*EXPLORE THE MATERIAL*.
- 1) Decide whether each statement below agrees with the abstract on E. coli plasmids. Answer yes or no for each and quote the words of the abstract that decide it.
(a) The isolates came from seven different animal sources.
(b) The replicon typing assay detected all 27 known plasmid types in Enterobacteriaceae.
(c) Pulsed-field gel electrophoresis was used to determine genetic relationships among the isolates.
- 2) List everything that the abstract on E. coli plasmids says the linkage analysis was performed for.
- 3) Continue the abstract on E. coli plasmids from its last sentence.

*EXTRACT PROVIDED*.
Aim: Plasmid characterization has particular clinical importance because genes encoding significant traits including antimicrobial resistance are frequently carried on plasmids. The objective of this study was to examine the distribution of multidrug resistance (MDR) in Escherichia coli in relation to plasmid replicon types, and isolate sources and genotypes.
Methods: A total of 35 E. coli isolates from 7 different animal sources were selected based on resistance to 15 clinically important drugs: amikacin, amoxicillin/clavulanic acid, ampicillin, cefoxitin, ceftiofur, ceftriaxone, chloramphenicol, ciprofloxacin, gentamicin, kanamycin, nalidixic acid, streptomycin, sulfamethoxazole , tetracycline and trimethoprim/sulfamethoxazole. Pulsed-field gel electrophoresis (PFGE) was used to determine genetic relationships among the E. coli isolates. A PCR-based replicon typing assay consisting of three multiplex PCR reactions was used to detect 18 of the 27 known plasmid types in Enterobacteriaceae based on their incompatibility (Inc) replicon types. Linkage analysis was performed for antimicrobial resistance profiles, replicon types and animal host source.

*RECORD SET*.
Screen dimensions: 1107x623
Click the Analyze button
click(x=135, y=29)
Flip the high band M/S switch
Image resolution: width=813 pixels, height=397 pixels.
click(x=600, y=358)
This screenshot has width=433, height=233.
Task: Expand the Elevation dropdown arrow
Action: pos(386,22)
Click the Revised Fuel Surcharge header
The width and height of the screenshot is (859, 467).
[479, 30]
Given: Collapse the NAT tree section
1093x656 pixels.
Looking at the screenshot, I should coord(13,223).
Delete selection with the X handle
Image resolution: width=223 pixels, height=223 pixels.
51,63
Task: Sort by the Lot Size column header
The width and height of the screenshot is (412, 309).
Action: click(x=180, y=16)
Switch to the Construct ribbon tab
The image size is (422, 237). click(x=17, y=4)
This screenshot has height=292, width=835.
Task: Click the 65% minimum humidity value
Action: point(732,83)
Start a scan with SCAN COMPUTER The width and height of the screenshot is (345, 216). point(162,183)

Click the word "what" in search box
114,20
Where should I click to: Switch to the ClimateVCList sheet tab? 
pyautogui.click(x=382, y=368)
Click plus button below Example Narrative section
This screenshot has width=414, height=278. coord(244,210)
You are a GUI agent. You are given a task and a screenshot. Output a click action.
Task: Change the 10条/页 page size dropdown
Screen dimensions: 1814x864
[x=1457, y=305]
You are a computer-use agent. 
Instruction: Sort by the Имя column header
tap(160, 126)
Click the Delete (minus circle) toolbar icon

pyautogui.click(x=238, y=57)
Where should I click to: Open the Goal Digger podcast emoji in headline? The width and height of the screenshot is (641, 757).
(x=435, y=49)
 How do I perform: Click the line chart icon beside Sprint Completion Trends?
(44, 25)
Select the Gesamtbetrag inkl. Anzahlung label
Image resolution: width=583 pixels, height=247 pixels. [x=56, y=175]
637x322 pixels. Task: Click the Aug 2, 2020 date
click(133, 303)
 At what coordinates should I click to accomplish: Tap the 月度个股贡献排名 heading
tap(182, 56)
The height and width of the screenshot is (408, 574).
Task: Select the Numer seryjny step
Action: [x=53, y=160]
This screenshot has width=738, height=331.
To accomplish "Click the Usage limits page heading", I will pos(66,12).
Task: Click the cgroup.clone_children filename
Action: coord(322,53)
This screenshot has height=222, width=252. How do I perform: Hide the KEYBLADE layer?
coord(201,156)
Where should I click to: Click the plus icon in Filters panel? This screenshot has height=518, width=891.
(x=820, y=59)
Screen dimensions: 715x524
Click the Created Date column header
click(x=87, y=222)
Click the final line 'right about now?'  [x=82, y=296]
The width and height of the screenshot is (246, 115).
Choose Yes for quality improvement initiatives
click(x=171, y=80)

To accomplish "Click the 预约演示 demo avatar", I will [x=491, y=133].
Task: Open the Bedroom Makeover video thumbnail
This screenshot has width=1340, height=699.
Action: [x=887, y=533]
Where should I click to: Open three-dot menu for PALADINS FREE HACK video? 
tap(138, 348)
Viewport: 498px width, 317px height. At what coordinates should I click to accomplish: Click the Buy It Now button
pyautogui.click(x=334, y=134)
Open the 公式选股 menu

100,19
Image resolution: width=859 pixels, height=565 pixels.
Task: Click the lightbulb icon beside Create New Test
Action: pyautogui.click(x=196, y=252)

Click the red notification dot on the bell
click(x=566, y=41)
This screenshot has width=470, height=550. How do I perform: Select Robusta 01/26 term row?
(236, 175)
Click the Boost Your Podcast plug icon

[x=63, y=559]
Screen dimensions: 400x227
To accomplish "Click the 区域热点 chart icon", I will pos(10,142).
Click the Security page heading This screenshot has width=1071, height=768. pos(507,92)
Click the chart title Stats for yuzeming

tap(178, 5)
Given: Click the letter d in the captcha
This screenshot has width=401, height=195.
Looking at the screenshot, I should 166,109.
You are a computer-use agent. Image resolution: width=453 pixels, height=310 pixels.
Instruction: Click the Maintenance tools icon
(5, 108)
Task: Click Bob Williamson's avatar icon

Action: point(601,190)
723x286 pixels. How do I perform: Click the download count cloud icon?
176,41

*ANSWERS TO EACH TASK*.
- 1)
(a) Yes: "A total of 35 E. coli isolates from 7 different animal sources"
(b) No: "used to detect 18 of the 27 known plasmid types in Enterobacteriaceae"
(c) Yes: "Pulsed-field gel electrophoresis (PFGE) was used to determine genetic relationships among the E. coli isolates."

- 2)
- antimicrobial resistance profiles
- replicon types
- animal host source

- 3)
Results: A high degree of genotypic diversity was observed: 34 different PFGE types were identified among the 35 isolates examined. Fifteen different plasmid replicon types were detected and all isolates carried multiple replicon types. Inc B/O was the most common replicon type followed by Inc FIB and Inc Frep. Significant linkage of Inc B/O with sulfamethoxazole was found while Inc FIB was linked with chloramphenicol. Significant linkage was also seen with amoxicillin-clavulanic acid, ampicillin, cefoxitin, tetracycline, and ceftiofur since resistance to these drugs were used as criteria for isolate selection. The isolate source was not correlated with PFGE genotype.
Conclusions: Cluster analysis based on PFGE demonstrated a highly variable population genotypically. Commensal E. coli are reservoirs of a diverse array of plasmids carrying antimicrobial resistance. The full extent of resistance plasmid diversity in E. coli and the associated linkages with antimicrobial resistance genes requires additional study.